Text segment –
------------------------------------------------

# Rob Roy



## alaskafunboy (Nov 27, 2006)

Does anyone know if ridgid or somebody makes threading dies to fit pvc coated conduit? If not, I will have take a set to a machine shop and have them bore out the guide sleeve to fit over the pvc coating.


----------



## mdshunk (Mar 13, 2005)

Yes, I have two sets. One set is a special die with a blade in the throat that cuts off the PVC coating as it threads the pipe. The other set just has a bigger throat. They are 12R style drop head dies, and I use them in the pony threader. I _think _they are Reed brand, but I can't say for sure. I _think _Ridgid makes a set of swing dies for the stand threaders, but don't quote me on that. If you have a stand threader, there is no "throat" that you need clearance in. You can cut the vinyl off the end with a knife and thread them in the stand threader like normal. You do need to put a rag in the jaws to keep the coating from getting boogered up.


----------



## alaskafunboy (Nov 27, 2006)

*yup*

No problem with a 300, I just gotta be able to use a 700. I went to the MFR's web site for Rob Roy, and they said to machine 12/100in. dia. out of the throat. I think that is what I'll do cuz machine shops seem to be more available around here than the dies. Thanx,


----------



## mdshunk (Mar 13, 2005)

alaskafunboy said:


> I went to the MFR's web site for Rob Roy, and they said to machine 12/100in. dia. out of the throat. I think that is what I'll do cuz machine shops seem to be more available around here than the dies. Thanx,


Cool, that's good to know. You might want to check to make sure that dimension is good for Ocal also. Might as well make your dies good for both types of PVC coated conduit while you're at it. I have a feeling it will be good for Ocal also, but it would be good to double check.


----------

------------------------------------------------

Stored records –
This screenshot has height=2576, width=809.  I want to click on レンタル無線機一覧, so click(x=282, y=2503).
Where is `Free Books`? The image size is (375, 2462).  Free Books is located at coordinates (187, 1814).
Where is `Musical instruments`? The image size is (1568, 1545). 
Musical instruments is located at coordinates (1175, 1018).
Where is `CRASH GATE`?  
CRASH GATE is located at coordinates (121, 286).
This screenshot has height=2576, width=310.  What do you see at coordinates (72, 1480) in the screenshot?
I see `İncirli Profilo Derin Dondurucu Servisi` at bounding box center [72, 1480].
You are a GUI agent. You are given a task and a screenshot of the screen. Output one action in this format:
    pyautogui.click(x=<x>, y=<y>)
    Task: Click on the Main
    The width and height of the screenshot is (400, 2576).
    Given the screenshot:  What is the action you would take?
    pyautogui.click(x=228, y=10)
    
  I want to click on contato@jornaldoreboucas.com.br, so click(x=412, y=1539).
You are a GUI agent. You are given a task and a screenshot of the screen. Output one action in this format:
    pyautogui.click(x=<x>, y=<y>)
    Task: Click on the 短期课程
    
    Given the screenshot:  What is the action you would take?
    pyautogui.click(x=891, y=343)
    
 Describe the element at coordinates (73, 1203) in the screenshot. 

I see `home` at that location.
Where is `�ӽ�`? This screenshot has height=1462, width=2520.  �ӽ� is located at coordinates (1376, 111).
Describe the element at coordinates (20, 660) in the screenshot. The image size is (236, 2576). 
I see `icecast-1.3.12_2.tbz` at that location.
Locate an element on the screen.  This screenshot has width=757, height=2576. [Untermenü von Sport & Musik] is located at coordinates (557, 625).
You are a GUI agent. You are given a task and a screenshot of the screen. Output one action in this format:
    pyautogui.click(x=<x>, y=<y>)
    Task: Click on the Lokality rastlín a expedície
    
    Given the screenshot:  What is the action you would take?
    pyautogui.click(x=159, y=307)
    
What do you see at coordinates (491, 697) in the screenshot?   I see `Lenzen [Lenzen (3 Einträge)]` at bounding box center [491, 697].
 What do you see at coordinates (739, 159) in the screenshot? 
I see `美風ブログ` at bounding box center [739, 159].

------------------------------------------------

Instructions for the task – Reproduce the forum thread between "Does anyone know" and "getting boogered up.", inclusive. The records are separate material, unrelated to the forum thread.

Written answer –
Does anyone know if ridgid or somebody makes threading dies to fit pvc coated conduit? If not, I will have take a set to a machine shop and have them bore out the guide sleeve to fit over the pvc coating.


----------



## mdshunk (Mar 13, 2005)

Yes, I have two sets. One set is a special die with a blade in the throat that cuts off the PVC coating as it threads the pipe. The other set just has a bigger throat. They are 12R style drop head dies, and I use them in the pony threader. I _think _they are Reed brand, but I can't say for sure. I _think _Ridgid makes a set of swing dies for the stand threaders, but don't quote me on that. If you have a stand threader, there is no "throat" that you need clearance in. You can cut the vinyl off the end with a knife and thread them in the stand threader like normal. You do need to put a rag in the jaws to keep the coating from getting boogered up.